Passage to read:
====================

Mix in master carpenters = Coaching (kind of - this is an interesting blind
spot in the classical XP literature)

Measure twice, cut once = Simple Design and Pair Programming

Collect and codify your standards = Coding Standards

Scrap the shortcuts that don’t save time = no specific practice, but a
foundational idea of XP is that we go faster by maintaining high quality

Build modularly = (one of the goals of) Refactoring

I think it's quite a good attempt! Metaphors can be very powerful when they
fit. Or should i say, when you're able to work with their grain, rather than
against it.

I'm reminded of an older such effort, ARM/CL, which (jokily) rephrased it in
military terms, to make it more palatable to serious grown-up companies who
would never contemplate the zany Mountain-Dew-flavoured antics of those
'extreme' weirdos:

[http://c2.com/xp/ArmCl.html](http://c2.com/xp/ArmCl.html)

------
spinlock
> So, founders, hire beyond your social circle. Look for engineers who have
> stayed at companies long enough to experience the long term impact of their
> decisions.

====================

Material supplied:
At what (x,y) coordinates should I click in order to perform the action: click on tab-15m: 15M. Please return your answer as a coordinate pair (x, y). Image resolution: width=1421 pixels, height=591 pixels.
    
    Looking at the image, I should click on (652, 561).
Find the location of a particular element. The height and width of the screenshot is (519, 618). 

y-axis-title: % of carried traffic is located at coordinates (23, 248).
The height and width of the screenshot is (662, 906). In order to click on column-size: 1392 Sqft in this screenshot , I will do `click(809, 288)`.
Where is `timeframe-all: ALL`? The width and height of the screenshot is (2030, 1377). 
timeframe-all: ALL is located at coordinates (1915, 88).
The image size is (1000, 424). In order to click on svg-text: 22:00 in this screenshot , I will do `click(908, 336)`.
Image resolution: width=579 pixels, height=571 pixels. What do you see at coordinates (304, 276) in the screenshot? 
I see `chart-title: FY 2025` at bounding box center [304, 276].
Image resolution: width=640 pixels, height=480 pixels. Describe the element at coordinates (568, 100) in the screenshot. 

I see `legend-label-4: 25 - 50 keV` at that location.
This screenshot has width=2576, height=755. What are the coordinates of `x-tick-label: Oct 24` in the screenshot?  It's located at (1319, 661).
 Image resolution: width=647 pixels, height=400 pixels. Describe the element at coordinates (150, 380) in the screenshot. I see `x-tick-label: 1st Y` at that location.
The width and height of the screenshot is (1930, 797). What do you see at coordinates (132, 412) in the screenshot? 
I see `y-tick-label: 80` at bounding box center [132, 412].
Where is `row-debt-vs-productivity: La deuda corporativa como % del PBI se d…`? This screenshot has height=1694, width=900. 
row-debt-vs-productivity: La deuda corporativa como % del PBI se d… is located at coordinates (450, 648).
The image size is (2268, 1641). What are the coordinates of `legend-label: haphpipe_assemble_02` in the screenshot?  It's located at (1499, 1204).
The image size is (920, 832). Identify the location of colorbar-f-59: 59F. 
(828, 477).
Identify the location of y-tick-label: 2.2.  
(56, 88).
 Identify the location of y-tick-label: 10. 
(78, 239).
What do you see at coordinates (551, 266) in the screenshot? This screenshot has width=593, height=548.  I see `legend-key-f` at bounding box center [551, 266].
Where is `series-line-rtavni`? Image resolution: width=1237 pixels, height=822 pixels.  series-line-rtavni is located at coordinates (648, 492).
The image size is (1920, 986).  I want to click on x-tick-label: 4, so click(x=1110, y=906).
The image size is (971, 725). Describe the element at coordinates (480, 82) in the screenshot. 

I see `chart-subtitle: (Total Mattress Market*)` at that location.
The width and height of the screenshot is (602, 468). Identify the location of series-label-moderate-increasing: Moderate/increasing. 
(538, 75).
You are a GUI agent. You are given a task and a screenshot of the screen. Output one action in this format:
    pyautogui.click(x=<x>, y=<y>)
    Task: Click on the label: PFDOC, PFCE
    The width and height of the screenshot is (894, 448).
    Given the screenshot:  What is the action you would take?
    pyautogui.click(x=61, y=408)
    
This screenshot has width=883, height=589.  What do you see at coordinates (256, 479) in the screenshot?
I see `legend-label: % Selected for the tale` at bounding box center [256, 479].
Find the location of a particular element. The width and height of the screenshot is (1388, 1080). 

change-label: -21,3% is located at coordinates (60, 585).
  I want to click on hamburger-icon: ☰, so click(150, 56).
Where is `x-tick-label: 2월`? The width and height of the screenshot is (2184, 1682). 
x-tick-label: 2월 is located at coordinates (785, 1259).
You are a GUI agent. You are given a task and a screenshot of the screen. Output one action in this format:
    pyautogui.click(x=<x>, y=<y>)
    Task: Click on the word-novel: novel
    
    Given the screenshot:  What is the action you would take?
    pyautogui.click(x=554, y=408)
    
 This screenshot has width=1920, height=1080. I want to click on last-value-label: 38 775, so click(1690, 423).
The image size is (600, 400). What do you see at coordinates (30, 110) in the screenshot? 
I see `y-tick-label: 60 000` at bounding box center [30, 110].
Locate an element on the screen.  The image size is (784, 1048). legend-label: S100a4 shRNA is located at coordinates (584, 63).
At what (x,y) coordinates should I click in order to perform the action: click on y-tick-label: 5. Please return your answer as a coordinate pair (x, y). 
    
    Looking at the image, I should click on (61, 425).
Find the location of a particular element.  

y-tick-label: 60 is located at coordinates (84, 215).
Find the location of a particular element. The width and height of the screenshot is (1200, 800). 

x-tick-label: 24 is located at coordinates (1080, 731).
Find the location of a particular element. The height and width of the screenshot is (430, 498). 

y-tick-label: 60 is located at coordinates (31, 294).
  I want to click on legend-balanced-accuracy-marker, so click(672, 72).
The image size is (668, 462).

====================

Problems to solve:
• a. Answer these questions from the forum excerpt:
(i) Which XP practice is paired with "Collect and codify your standards"?
(ii) What older effort does the writer recall that restated XP in military terms?
(iii) What kind of engineers does the quoted advice tell founders to look for?
• b. Copy out the lines of the listing from its first line through the line holding "y-axis-title: % of", both included.
The forum excerpt and the listing are unrelated to each other.

Solutions below:
• a.
(i) Coding Standards.
(ii) ARM/CL.
(iii) Engineers who have stayed at companies long enough to experience the long-term impact of their decisions.

• b.
At what (x,y) coordinates should I click in order to perform the action: click on tab-15m: 15M. Please return your answer as a coordinate pair (x, y). Image resolution: width=1421 pixels, height=591 pixels.
    
    Looking at the image, I should click on (652, 561).
Find the location of a particular element. The height and width of the screenshot is (519, 618). 

y-axis-title: % of carried traffic is located at coordinates (23, 248).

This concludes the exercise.